Among his colleagues contributing to the effort are Deborah Sesok-Pizzini, MD, MBA, medical director of Blood Bank and Transfusion Medicine; Edward Behrens, MD, chief, Division of Rheumatology and co-leader, Immune Dysregulation Frontier Program; Kathleen Chiotos, MD, Pediatric Sepsis Program; and Hamid Bassiri, MD, PhD, in the Division of Infectious Diseases; all of whom hold faculty positions at the Perelman School of Medicine at the University of Pennsylvania, as well as Caroline Diorio, MD, FRCPC, FAAP, fellow with the Cancer Center at CHOP.

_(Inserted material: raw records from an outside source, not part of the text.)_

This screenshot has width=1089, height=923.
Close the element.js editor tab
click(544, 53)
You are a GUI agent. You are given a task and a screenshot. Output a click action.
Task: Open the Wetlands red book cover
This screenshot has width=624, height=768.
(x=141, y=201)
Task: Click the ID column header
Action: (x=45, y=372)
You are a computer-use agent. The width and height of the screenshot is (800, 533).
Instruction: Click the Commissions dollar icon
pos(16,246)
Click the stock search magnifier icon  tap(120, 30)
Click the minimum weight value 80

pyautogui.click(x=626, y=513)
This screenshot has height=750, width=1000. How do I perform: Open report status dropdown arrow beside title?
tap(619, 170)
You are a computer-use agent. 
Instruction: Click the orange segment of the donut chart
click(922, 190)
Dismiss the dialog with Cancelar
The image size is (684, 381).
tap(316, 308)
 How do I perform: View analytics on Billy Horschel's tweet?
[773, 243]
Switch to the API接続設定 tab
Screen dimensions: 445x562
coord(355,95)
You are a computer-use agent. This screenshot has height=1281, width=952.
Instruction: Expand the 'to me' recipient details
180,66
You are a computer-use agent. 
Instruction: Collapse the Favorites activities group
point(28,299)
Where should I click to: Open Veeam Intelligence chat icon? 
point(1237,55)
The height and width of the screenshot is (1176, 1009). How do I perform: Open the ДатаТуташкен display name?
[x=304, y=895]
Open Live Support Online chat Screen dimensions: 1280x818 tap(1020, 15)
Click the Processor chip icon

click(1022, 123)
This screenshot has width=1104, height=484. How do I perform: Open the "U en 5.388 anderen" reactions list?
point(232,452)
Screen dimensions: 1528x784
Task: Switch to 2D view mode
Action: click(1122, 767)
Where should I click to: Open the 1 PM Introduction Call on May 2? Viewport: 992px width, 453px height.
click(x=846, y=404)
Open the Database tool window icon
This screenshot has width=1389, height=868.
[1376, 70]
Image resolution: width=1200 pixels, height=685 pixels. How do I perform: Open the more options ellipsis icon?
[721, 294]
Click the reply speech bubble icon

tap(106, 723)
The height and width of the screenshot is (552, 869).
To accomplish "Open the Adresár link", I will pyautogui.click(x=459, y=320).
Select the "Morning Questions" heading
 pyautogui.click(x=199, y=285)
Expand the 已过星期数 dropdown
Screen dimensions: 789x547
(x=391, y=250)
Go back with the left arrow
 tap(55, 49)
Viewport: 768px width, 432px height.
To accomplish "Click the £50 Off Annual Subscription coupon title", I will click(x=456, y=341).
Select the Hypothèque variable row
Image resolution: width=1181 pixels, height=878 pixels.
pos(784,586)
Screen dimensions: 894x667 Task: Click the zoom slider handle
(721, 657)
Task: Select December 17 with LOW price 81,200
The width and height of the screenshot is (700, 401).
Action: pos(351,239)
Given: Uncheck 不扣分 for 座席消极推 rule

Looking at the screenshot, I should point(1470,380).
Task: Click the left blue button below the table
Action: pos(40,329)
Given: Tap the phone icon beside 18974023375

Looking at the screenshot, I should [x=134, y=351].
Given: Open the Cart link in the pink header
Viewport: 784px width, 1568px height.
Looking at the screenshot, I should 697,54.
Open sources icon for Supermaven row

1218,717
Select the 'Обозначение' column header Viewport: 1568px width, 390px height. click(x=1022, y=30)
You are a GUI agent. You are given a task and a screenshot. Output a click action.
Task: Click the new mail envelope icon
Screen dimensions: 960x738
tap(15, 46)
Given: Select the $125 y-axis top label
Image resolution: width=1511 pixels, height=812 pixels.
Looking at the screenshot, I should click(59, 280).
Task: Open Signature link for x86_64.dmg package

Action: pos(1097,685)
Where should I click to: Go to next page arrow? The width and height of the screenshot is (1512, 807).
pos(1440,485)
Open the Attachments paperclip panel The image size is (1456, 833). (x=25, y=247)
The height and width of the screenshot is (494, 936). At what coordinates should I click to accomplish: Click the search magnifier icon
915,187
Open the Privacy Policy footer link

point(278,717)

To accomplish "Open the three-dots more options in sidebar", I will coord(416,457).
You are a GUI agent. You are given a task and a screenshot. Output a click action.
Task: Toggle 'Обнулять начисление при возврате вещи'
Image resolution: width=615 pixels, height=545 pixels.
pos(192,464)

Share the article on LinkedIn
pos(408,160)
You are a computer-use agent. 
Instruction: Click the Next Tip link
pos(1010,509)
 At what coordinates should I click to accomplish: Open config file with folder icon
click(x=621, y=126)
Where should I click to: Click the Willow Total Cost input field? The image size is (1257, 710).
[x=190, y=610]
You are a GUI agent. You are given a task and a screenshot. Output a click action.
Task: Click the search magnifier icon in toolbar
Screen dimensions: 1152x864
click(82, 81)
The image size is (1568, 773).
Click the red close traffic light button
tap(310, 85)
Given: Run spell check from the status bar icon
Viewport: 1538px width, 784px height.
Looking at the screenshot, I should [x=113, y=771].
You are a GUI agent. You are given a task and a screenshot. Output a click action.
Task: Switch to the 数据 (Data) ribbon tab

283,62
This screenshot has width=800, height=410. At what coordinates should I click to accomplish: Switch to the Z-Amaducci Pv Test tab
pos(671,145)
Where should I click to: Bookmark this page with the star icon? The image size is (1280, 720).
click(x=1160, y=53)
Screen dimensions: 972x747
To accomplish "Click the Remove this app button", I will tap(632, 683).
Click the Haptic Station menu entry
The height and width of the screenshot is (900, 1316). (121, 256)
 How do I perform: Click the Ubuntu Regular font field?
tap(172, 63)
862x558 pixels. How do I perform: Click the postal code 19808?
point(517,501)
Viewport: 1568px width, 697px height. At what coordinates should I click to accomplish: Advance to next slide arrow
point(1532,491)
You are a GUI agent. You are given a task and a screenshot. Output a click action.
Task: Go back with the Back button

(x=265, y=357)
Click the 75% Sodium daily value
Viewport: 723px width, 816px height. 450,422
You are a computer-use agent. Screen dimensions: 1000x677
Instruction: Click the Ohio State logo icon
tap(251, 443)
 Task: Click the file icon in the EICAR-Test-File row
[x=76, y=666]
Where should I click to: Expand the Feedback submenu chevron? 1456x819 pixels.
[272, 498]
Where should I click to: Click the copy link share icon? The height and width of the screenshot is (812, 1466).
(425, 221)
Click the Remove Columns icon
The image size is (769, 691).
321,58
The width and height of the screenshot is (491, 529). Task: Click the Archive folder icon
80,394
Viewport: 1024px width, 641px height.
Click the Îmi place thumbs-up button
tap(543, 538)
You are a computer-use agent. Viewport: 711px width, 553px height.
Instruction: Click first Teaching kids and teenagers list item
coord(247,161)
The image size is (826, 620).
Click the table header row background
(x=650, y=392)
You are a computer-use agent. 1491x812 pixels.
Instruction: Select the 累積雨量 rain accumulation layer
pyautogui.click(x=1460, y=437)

A protocol is open at CHOP to collect blood from consenting patients who have COVID-19, and work with the adult group at Penn to compare the blood of adults and children to gain an understanding of why kids generally do not become as critically ill.

Collaborative CHOP-Penn research is also underway to help determine what percentage of patients who get coronavirus make effective antibodies against it and if those antibodies confer lasting immunity.

There are some viruses people contract once, recover from, and never get again for the rest of their lives. If that's the case, by the time a COVID-19 vaccine is available, a large portion of the population will have already contracted the illness and achieved full immunity. But if this virus turns out to be similar to influenza in that it can mutate just enough for people to get it each year, then we may be looking at a future where every year we get a flu shot and a coronavirus shot.

“I think a vaccine is going to be important either way, but we'll have to see what the odds of people getting it twice are to understand just how important,” Dr. Teachey said.